● **Work to be completed**: Print back each record unchanged, without pictures.

● **Given data**:
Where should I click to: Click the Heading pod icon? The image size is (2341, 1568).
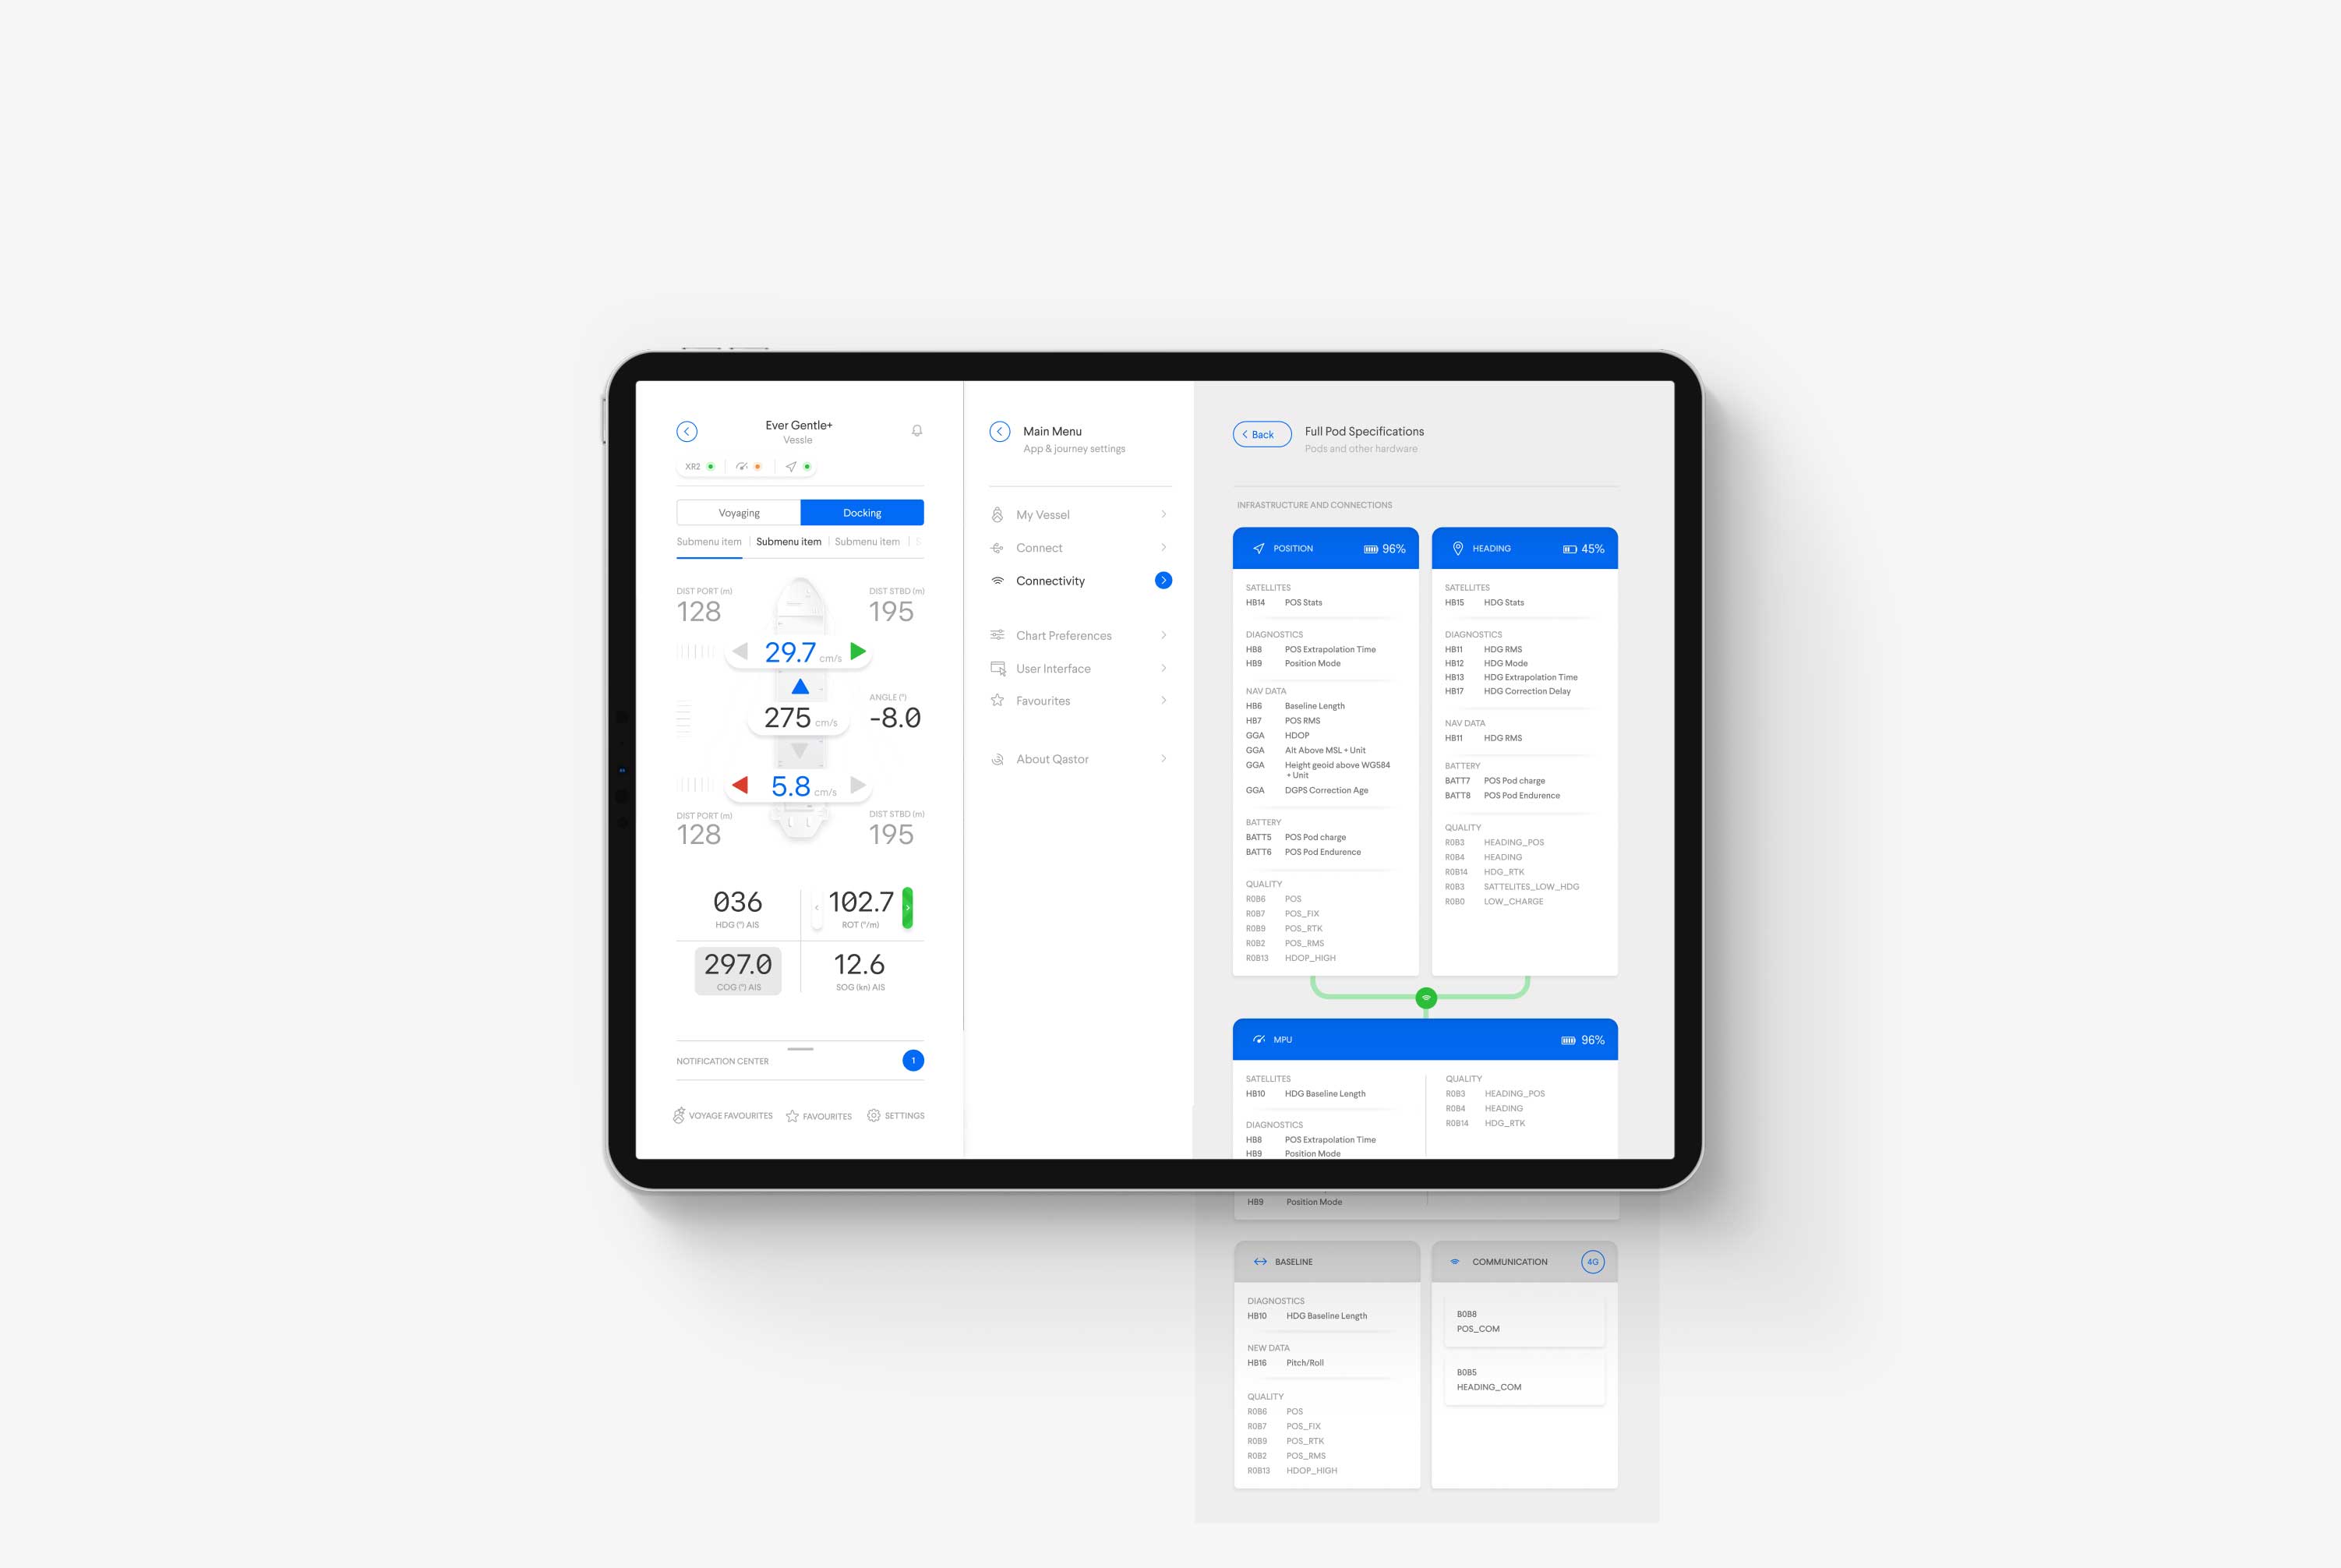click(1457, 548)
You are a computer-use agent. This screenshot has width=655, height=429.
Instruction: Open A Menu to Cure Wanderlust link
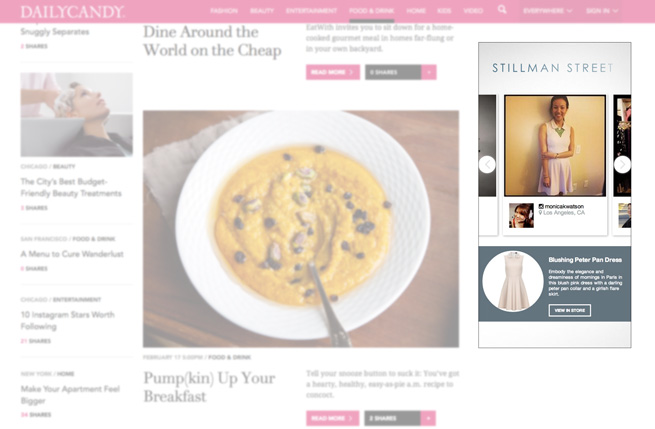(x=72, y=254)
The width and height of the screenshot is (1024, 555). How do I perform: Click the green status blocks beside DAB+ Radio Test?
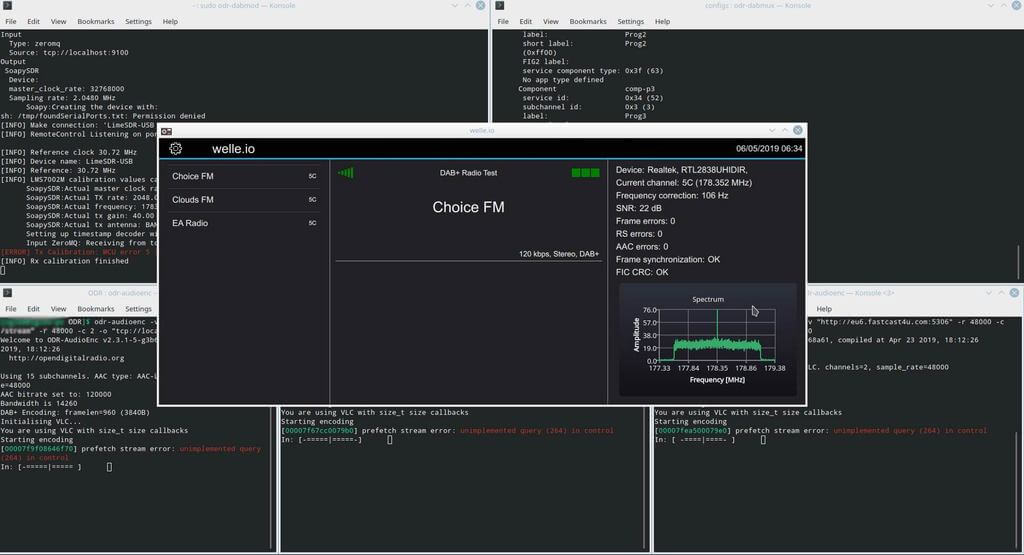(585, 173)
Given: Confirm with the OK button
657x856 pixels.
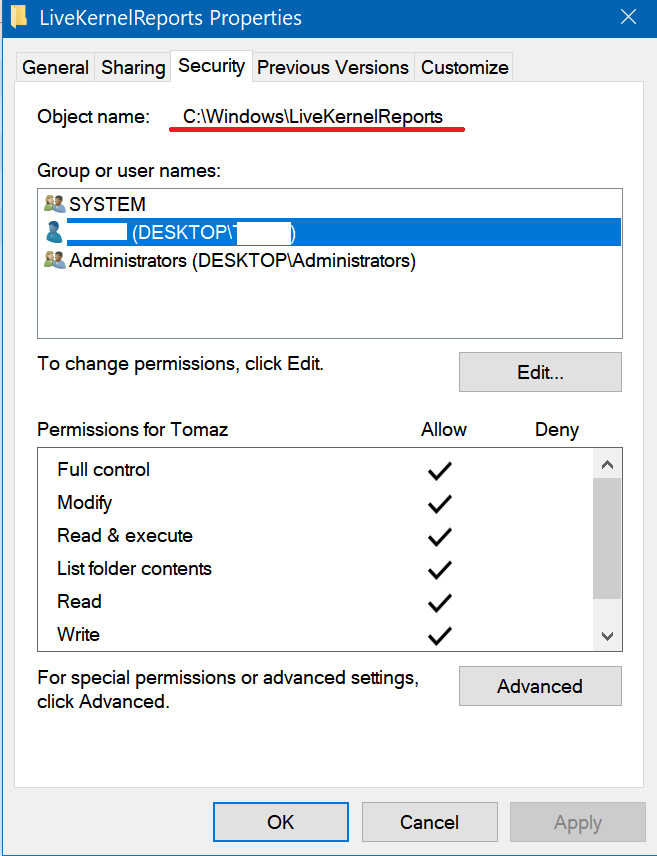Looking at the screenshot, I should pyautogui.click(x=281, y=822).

● **Output**:
Where should I click to: Click the Heading pod icon? The image size is (2341, 1568).
click(1457, 548)
You are a computer-use agent. This screenshot has width=655, height=429.
Instruction: Open A Menu to Cure Wanderlust link
(x=72, y=254)
The width and height of the screenshot is (1024, 555). How do I perform: Click the green status blocks beside DAB+ Radio Test?
(585, 173)
Given: Confirm with the OK button
657x856 pixels.
Looking at the screenshot, I should pyautogui.click(x=281, y=822).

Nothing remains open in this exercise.